For many reasons, the term 'crowdsourcing' isn't appropriate for many cultural heritage projects but the term is such neat shorthand that it'll stick until something better comes along. Trevor Owens (@tjowens) has neatly problematised this in The Crowd and The Library:

'Many of the projects that end up falling under the heading of crowdsourcing in libraries, archives and museums have not involved large and massive crowds and they have very little to do with outsourcing labor. … They are about inviting participation from interested and engaged members of the public [and] continue a long standing tradition of volunteerism and involvement of citizens in the creation and continued development of public goods'

Defining crowdsourcing in cultural heritage

To summarise my own thinking and the related literature, I'd define crowdsourcing in cultural heritage as an emerging form of engagement with cultural heritage that contributes towards a shared, significant goal or research area by asking the public to undertake tasks that cannot be done automatically, in an environment where the tasks, goals (or both) provide inherent rewards for participation.

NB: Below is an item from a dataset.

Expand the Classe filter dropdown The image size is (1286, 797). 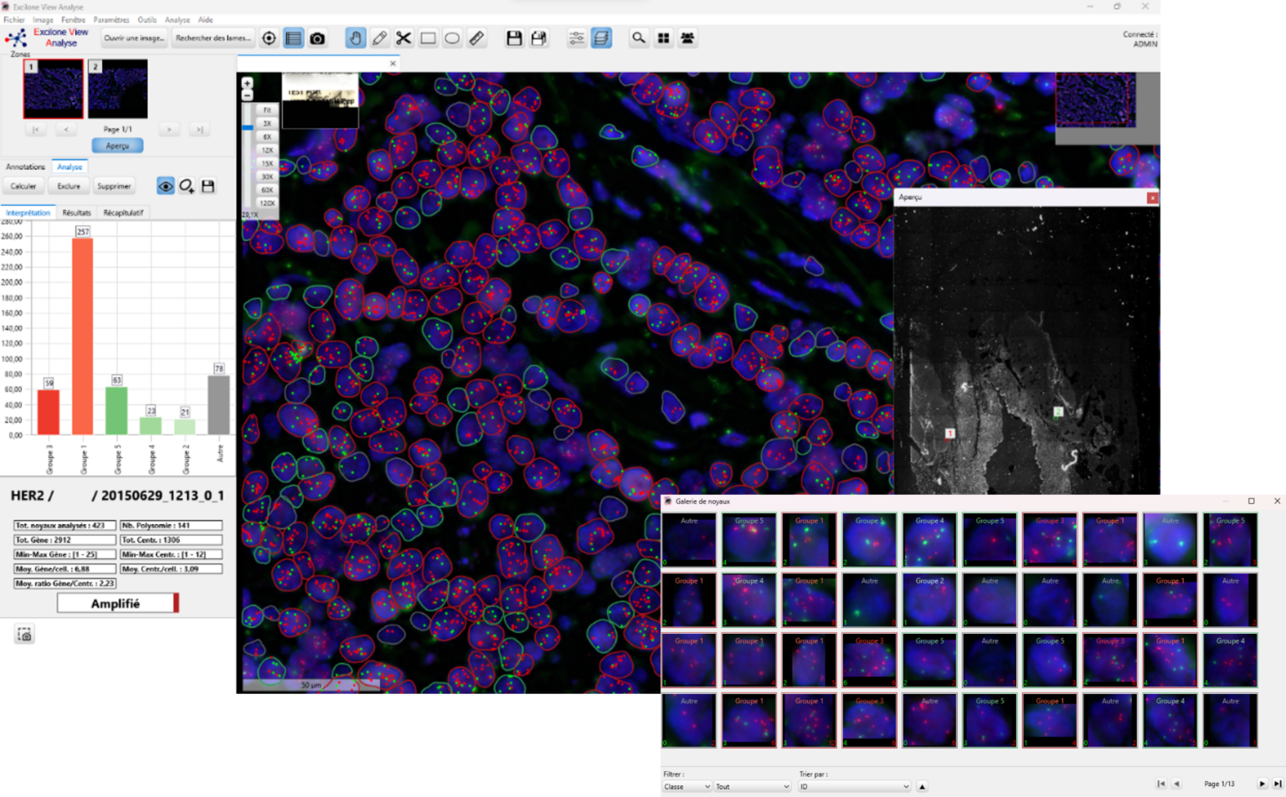(687, 786)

Screenshot from 'Letters of 1916' project.

Who is 'the crowd'?

Good question!  One tension underlying the 'openness' of the call to participate in cultural heritage is the fact that there's often a difference between the theoretical reach of a project (i.e. everybody) and the practical reach, the subset of 'everybody' with access to the materials needed (like a computer and an internet connection), the skills, experience and time…  While 'the crowd' may carry connotations of 'the mob', in 'Digital Curiosities: Resource Creation Via Amateur Digitisation', Melissa Terras (@melissaterras) points out that many 'amateur' content creators are 'extremely self motivated, enthusiastic, and dedicated' and test the boundaries between 'between definitions of amateur and professional, work and hobby, independent and institutional' and quotes Leadbeater and Miller's 'The Pro-Am Revolution' on people who pursue an activity 'as an amateur, mainly for the love of it, but sets a professional standard'.

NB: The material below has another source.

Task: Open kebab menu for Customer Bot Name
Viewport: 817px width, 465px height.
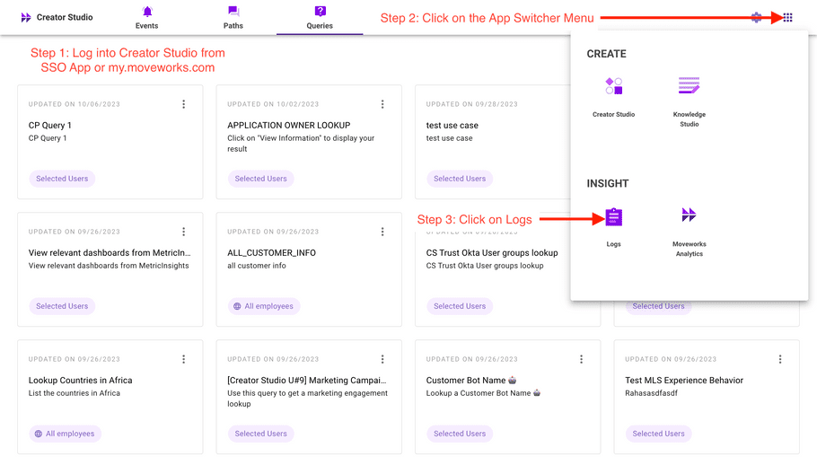Action: point(582,359)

There's more and more talk of 'community-sourcing' in cultural heritage, and it's a useful distinction but it also masks the fact that nearly all crowdsourcing projects in cultural heritage involve a community rather than a crowd, whether they're the traditional 'enthusiasts' or 'volunteers', citizen historians, engaged audiences, whatever.  That said, Amy Sample Ward has a diagram that's quite useful for planning how to work with different groups. It puts the 'crowd' (people you don't know), 'network' (the community of your community) and 'community' (people with a relationship to your organisation) in different rings based on their closeness to you.

'The crowd' is differentiated not just by their relationship to your organisation, or by their skills and abilities, but their motivation for participating is also important – some people participate in crowdsourcing projects for altruistic reasons, others because doing so furthers their own goals.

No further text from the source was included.